To do it my way, it's essential to prune the symmetric equivalents right from the word go. There are 9! * 6^8 * 2 = 1,218,998,108,160 ways of permuting a complete Sudoku grid without changing its underlying structure (reference: Gordon's web page), and many of these will be non-trivial permutations even for an incomplete grid. So you run the risk of generating the same problem over and over disguised in thousands or millions of permutations unless you do something to weed out the symmetries. Some recent posts here discuss how to recognise symmetric equivalence. Avoiding this is certainly one of the attractions of the 100% greedy approach.
A solver like you have described, that resorts to exhaustive recursive search after applying only single inferences (what you call basic elimination), will really struggle to perform on the more difficult problems. I wrote such a solver as my first attempt, choosing the clue with fewest alternatives for my guesses at each recursion, as the book says you should. The worst case performance was 50 times slower than I'm getting with my new solver. (My new solver can handle any inferences that lie in a single plane of the 3-D solution space, including box-row/column intersection, tuples, "fishy cycles": X-wings, swordfish, etc, and nishio, before resorting to recursion).
You can improve performance on some zero-solution problems by checking for inconsistencies as part of your singular inference processing. Any cell with no possibilities left, or any attempt to wipe out a possibility that is actually the setting for a clue cell, is a sure sign of inconsistency (or a solver bug!
). But there are some inconsistencies that will only become apparent at a later stage; this also is where sharper inference techniques are useful, but I conjecture that some inconsistencies may defeat these too and require recursion to detect them.

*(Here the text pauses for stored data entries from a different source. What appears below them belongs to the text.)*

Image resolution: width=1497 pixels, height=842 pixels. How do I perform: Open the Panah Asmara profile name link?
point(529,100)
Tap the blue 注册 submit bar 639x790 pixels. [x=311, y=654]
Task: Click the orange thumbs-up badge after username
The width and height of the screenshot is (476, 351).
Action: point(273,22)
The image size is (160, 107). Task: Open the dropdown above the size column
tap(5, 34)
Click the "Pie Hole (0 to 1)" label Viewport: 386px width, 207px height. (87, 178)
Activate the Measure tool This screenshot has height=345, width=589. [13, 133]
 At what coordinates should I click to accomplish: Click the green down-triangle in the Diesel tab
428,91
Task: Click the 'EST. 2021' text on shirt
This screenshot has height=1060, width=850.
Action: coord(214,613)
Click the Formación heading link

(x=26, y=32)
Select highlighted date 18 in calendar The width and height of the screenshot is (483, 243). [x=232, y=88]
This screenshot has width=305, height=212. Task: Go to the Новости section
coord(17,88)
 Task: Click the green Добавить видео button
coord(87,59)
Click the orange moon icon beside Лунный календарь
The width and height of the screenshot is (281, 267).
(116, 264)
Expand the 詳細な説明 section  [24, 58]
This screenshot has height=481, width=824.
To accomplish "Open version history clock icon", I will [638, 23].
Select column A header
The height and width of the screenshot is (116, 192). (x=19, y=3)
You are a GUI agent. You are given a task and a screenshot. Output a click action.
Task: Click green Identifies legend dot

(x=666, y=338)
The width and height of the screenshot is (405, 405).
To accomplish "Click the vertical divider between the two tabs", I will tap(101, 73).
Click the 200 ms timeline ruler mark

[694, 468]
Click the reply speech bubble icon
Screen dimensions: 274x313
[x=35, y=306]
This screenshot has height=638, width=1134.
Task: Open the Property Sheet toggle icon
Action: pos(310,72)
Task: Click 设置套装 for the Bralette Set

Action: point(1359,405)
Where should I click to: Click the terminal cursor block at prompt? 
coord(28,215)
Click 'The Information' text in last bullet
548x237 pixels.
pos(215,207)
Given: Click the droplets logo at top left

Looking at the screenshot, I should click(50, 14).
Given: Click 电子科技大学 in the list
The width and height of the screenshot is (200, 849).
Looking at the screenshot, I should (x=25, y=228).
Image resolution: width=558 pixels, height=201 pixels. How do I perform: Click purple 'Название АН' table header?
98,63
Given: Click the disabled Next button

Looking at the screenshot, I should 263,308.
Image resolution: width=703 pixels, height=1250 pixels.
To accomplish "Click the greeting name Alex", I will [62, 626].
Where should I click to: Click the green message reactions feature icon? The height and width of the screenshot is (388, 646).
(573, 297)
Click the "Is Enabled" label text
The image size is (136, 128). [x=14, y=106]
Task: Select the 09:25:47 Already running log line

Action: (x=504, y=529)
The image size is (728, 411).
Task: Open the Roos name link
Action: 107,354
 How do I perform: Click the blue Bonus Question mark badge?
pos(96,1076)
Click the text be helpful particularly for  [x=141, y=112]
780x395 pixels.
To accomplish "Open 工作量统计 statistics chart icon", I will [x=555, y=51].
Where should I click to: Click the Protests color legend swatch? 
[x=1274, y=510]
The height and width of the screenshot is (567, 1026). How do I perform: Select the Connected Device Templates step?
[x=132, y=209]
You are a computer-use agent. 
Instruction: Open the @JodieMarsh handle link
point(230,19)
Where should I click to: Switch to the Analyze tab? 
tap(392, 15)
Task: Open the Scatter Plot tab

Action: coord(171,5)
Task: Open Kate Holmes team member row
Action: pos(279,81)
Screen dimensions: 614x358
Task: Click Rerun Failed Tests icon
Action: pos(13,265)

In general, the multiple solution problems should take less time than the really tough unique solutions. This is particularly true for small numbers of clues, and for a solver like yours that just gets on with it instead of intellectualising about the problem
. Are you aborting the search as soon as two solutions are found?
My solver, running in Python on a laptop, can solve really easy problems in about 25msec. The hardest ones take a couple of seconds, but there aren't many like that in Gordon's 17 clue collection of 450. A fast solver is desirable, but a good heuristic or three for pruning the search is even more important.
Jeff